I see the problem in your settings. You do not want to use "From filtered ion charges and types plus filtered product ions". This will give you very permissive transition selection and essentially select all possible charge 1 and 2, b- and y-ions for every precursor from y3/b3 to y[n-3]/b[n-3]. I think you want to change this to "From filtered product ions", and I also think you want to change your Transition Settings - Filter tab Product ion selection - To = "Last ion". It rarely makes any sense to use "Last ion - 1" or "Last ion - 2" and I have been considering removing these options. Perhaps you were desperate for a way to reduce the number of transitions.

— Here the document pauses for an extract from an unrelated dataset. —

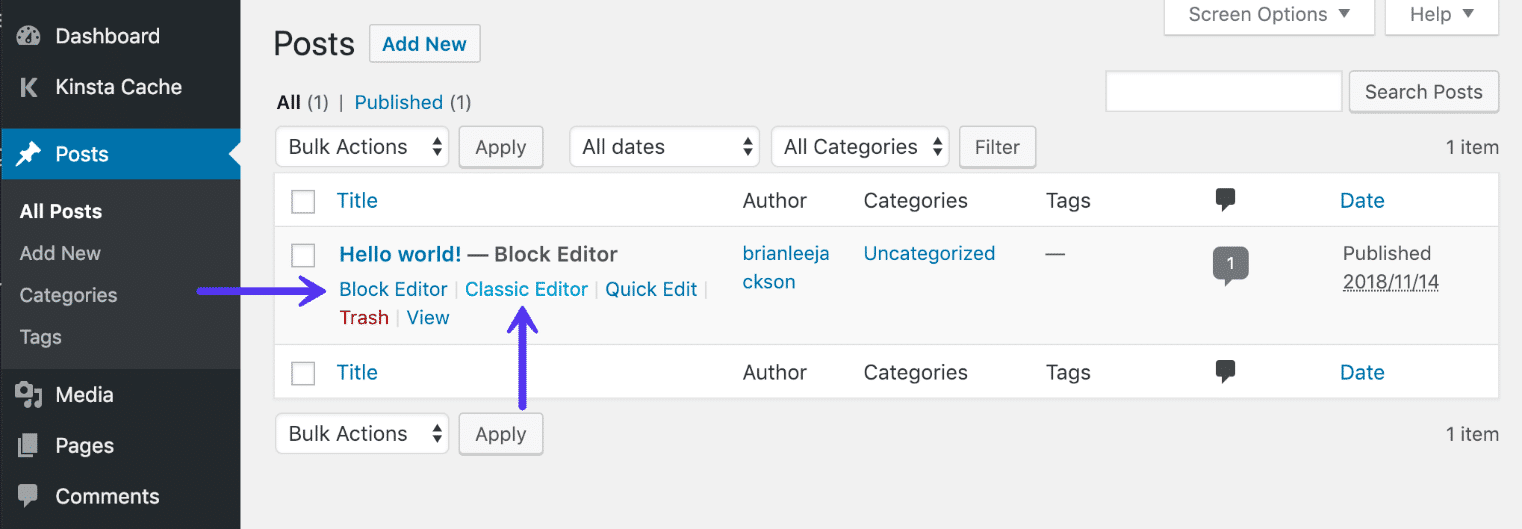1522x529 pixels.
Task: Click the Pages icon in sidebar
Action: coord(28,445)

Anyway, start with those 2 changes:

  • Delete you decoys
  • Transition Settings - Library - "From filtered product ions"
  • Transition Settings - Filter - "Last ion"
  • Regenerate your decoys

Then report back how many transitions this leaves you with. You should end up with fewer precursors because some will not support 6 transitions from their spectra any longer. And you should see all precursors with just 9 transitions. So, even if you have 500,000 precursors, you should only have 4.5 million transitions.

And this should import a lot quicker. Can you provide a screenshot of some of the chromatograms in your existing document to ensure they are showing only 10 minutes of chromatogram extracted, as you have indicated was your intention.


Chinmaya k responded:  2019-12-28

Hi Brendan,

Sorry for the late reply.

Thank you for all your previous suggestions. As you have mentioned it did work out. Now, the number of transitions, precursors, and peptides have reduced significantly to 46,21,343 trans/ 5,84,934 precursors/ 4,78,304 Peptides. The chromatogram extraction time from a single DIA raw file reduced from >24h to >10h.

Please find the attached screenshots of extracted chromatograms.

Recently, I have also faced issues to do reintegration by training mProphet model. Where it was showing a quite low number of target peaks (>20) available for a large number (>2,00,000) of decoy targets. What might be the reason for this error though there was a good number of target spectrum matches available?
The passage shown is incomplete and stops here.